On January 29 at 5 p.m., two Human Rights Watch researchers on the Avenue Habib

Bourguiba in downtown Tunis observed several uniformed police agents inside a police wagon beating a youth with their hands and clubs.

A uniformed policeman standing near the vehicle, when asked what was happening, explained that the youth had been "cursing at the police." Then he drew closer and said, pointing to his wrist, "You give them this much freedom" - then he pointed to the top of his arm - "and they want this much!"

The door to the police wagon opened after a few minutes and the young man emerged, crying and with a bloody nose, and then fled.

One hour later, French freelance photographer Michel Monteaux filmed uniformed police catching a youth and beating and kicking him while he lay on his back, on the avenue's pedestrian esplanade. As Monteaux later told Human Rights Watch, when the police saw him taking pictures, they ran over and clubbed his legs while they grabbed his camera and then smashed it. Monteaux, who was on assignment for the French weekly magazine La Vie, retrieved the memory card with the photos he had just taken, including the one shown here.

In both incidents, the police assaulted a victim who was not physically resisting - the first was surrounded by policemen inside their van; the second was lying on his back. They released both men after beating them, showing that their goal was not to arrest but to administer summary punishment.

Under international law, law enforcement agents should only use force to the extent required for the performance of their duty - the norm stated in article 3 of the Code of Conduct for Law Enforcement Officials (adopted by General Assembly resolution 34/169 of 17 December 1979).

Tunisia's penal code provides in article 101 a five-year prison term for any public agent who, while on duty, "uses or causes to be used, without legitimate purpose, violence against persons." Article 101bis imposes a term of eight years in prison for acts that rise to the level of torture. Thus, Tunisia's judiciary is empowered to investigate such assaults and bring charges when warranted.

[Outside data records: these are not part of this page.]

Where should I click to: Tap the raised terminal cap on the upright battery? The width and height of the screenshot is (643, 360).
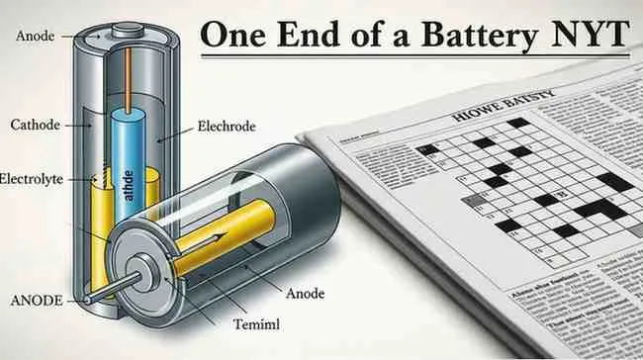click(x=127, y=31)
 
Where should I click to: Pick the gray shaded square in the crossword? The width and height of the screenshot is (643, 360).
click(x=477, y=201)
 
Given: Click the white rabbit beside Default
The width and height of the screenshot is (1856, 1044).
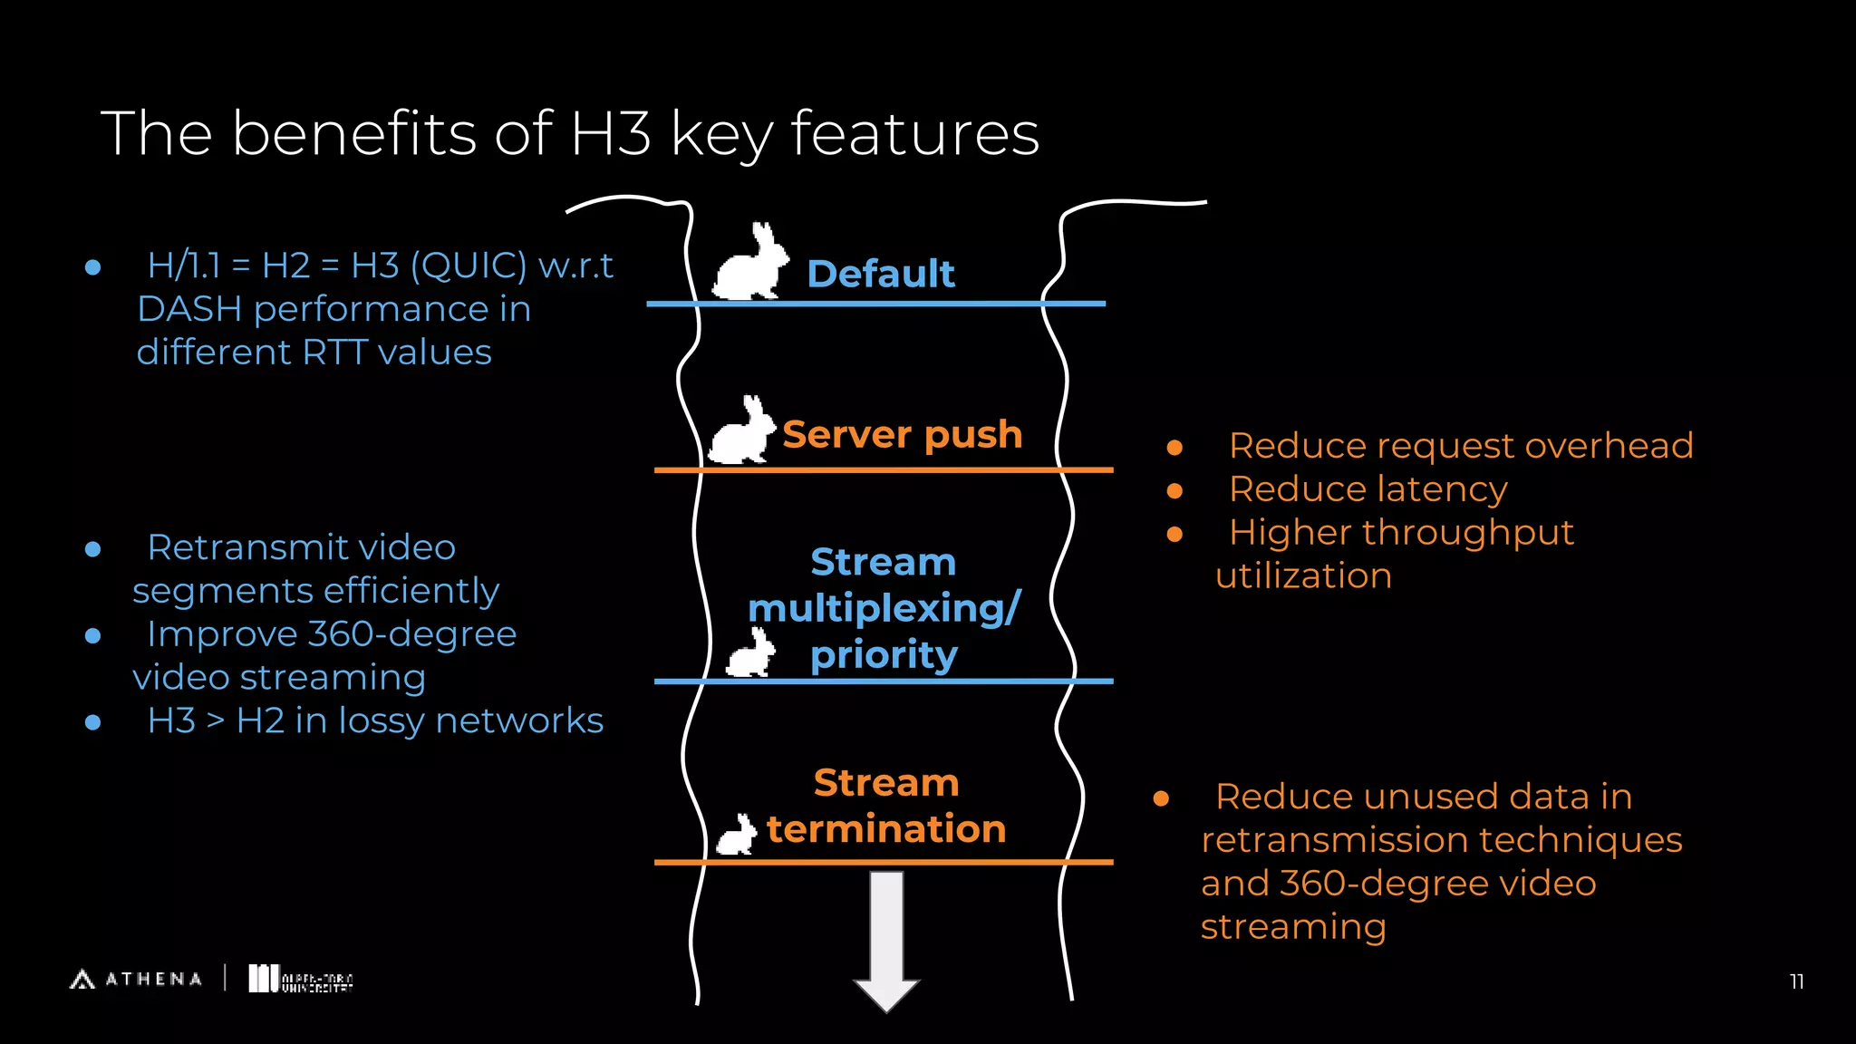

For most of Ben Ali's presidency, the police had little incentive to master legitimate means of controlling large demonstrations because authorities allowed almost none to get off the ground. Police simply shut down virtually any outdoor gathering called in favor of social or political demands. It was only after street merchant Mohamed Bouazizi immolated himself as a protest on December 17 that Tunisians massively poured into the streets in defiance of the effective ban on public protests.

As those protests intensified and spread, police fired on protesters with live ammunition, killing scores, as described in a report published January 29 by Human Rights Watch.

On January 14, the day Ben Ali fled the country, French photographer Lucas Mebrouk Dolega was fatally struck by a teargas canister in the eye, reportedly fired by a police agent standing 20 meters away, when he was covering protests on the same avenue. Dolega was on assignment for the European Press Photo Agency (EPA).

Since Ben Ali's ouster on January 14, cities across the country have been the scenes of almost-daily public gatherings, as diverse groups pour into the streets to demonstrate for various causes, including both for and against the transitional government, for women's equality, for the right of women to wear Islamic clothing, for the release of political prisoners, and for the prosecution of the police agents who shot and killed protesters.

Some of the gatherings have been unruly. Participants in the sit-in at the Casbah Square have frequently surged through the main downtown arteries, sometimes hurling stones at police.

The police have not to Human Rights Watch's knowledge injured or killed a single protester with live ammunition since Ben Ali's departure. However, accounts of their beating demonstrators are mounting daily and are discrediting the transitional government's efforts to convince Tunisians that it has broken with the repressive ways of the past.

"The fatal shooting of demonstrators by Ben Ali's police was a key factor in the successful revolt against him," said Whitson. "The scale of the brutality is now obviously lower, but the credibility of the transitional government remains at stake."